We all know that the basic structure of any website is created using HTML, and the design and layout are managed through CSS. But what about making the site an interactive and engaging experience for users?

Some interactions are native to HTML, such as clicking on an anchor element that redirects the user to another webpage, an email address, a specific ID on the page, or any other behavior that a URL can handle.

Other interactions may require the assistance of JavaScript. You can add event listeners to the elements on the page that you want to “listen” for user actions.

One of the most common events is the “click” event. Enabling an element to listen for a click event is as simple as selecting that element as a variable, adding the event listener, and using it to trigger a function.

javascriptCopy code
myElement.addEventListener('click', myFunction);
function myFunction() {
// Perform awesome tasks here;
}

For a comprehensive list of events, you can refer to this MDN Events Reference.

Now that we can create interactions, it’s important to consider how and when to implement them. One thing that is often overlooked is user experience and accessibility. Should we really attach a click event to a div or span? While it may achieve our intended goal, keyboard users may not be able to navigate to these elements.

We might attempt to make the span look like a button, but hover events won’t provide the expected cursor change. Yes, we could address this with CSS, but this already seems like a less-than-ideal solution. Alternatively, we could add an ARIA attribute for screen readers to convey that this span has the role of a button. At this point, it would have been simpler to start with an HTML button or anchor. Keep in mind that anchors are typically used to navigate users to specific locations, while buttons are meant for actions like submitting forms or triggering behaviors on the page (e.g., toggling light/dark mode or expanding/collapsing content).

Another often-overlooked event that contributes to user experience and accessibility is the “focus” event. While using proper HTML enables users to navigate content easily, it’s also important to indicate the active element with the outline provided by default focus styles. However, what if we click a button that opens a modal? The modal may not exist in the DOM until after the click, so the active element may not be immediately apparent when users see the modal content.

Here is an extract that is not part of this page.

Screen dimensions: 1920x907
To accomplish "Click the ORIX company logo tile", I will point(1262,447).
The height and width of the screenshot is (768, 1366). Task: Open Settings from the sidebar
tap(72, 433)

This presents an opportunity to use JavaScript to enhance the user experience. Once the modal opens, we can select the first focusable element (e.g., a close button) and give it focus using myBtn.focus().

But there’s more to consider! After tabbing through all the modal elements, focus may leave the modal and move to an element that’s not visible. Depending on the desired user experience, you might want to “trap” the user inside the modal until they intentionally close it. For mouse users, you can add an event listener outside of the modal:

javascriptCopy code
myElement.addEventListener('click', handleCloseModal);
function handleCloseModal() {
// Hide or close the modal (e.g., set to display: none)
}

For keyboard users, you can keep them inside the modal until they press Enter or Return on the close button. In this case, you can create an array of all clickable items within the modal and listen for when the last element in that array receives focus. Then, you can return focus to the first element in the array to prevent it from escaping the modal.

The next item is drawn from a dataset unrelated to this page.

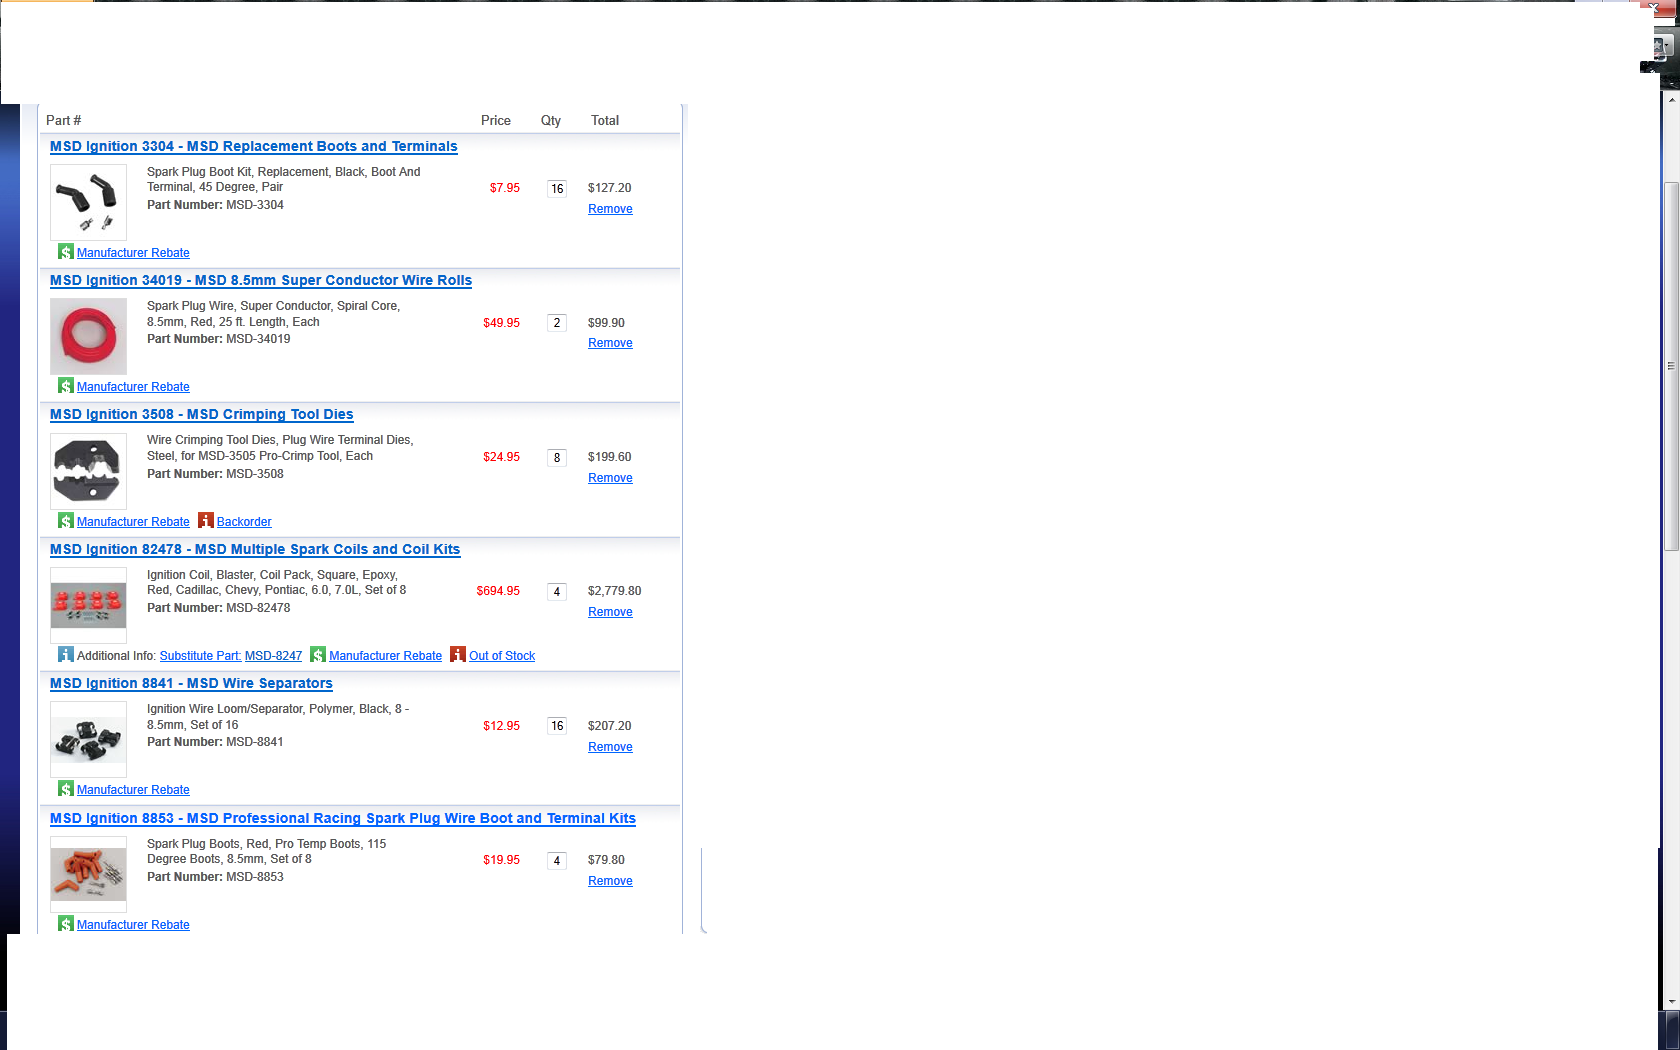Click the blue Additional Info icon
The image size is (1680, 1050).
click(65, 655)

One last consideration for accessibility is returning focus to the element that triggered the modal to open. You can achieve this by declaring a variable to hold the active element:

javascriptCopy code
let activeElement;
// When the triggering element is clicked, set the activeElement value:
activeElement = document.activeElement;// After closing the modal, use activeElement to return focus to the trigger:
activeElement.focus();

Sometimes it’s easy to get carried away with using JavaScript for its own sake. However, with thoughtful planning, we can leverage JavaScript to provide users with a superior experience and enhance accessibility.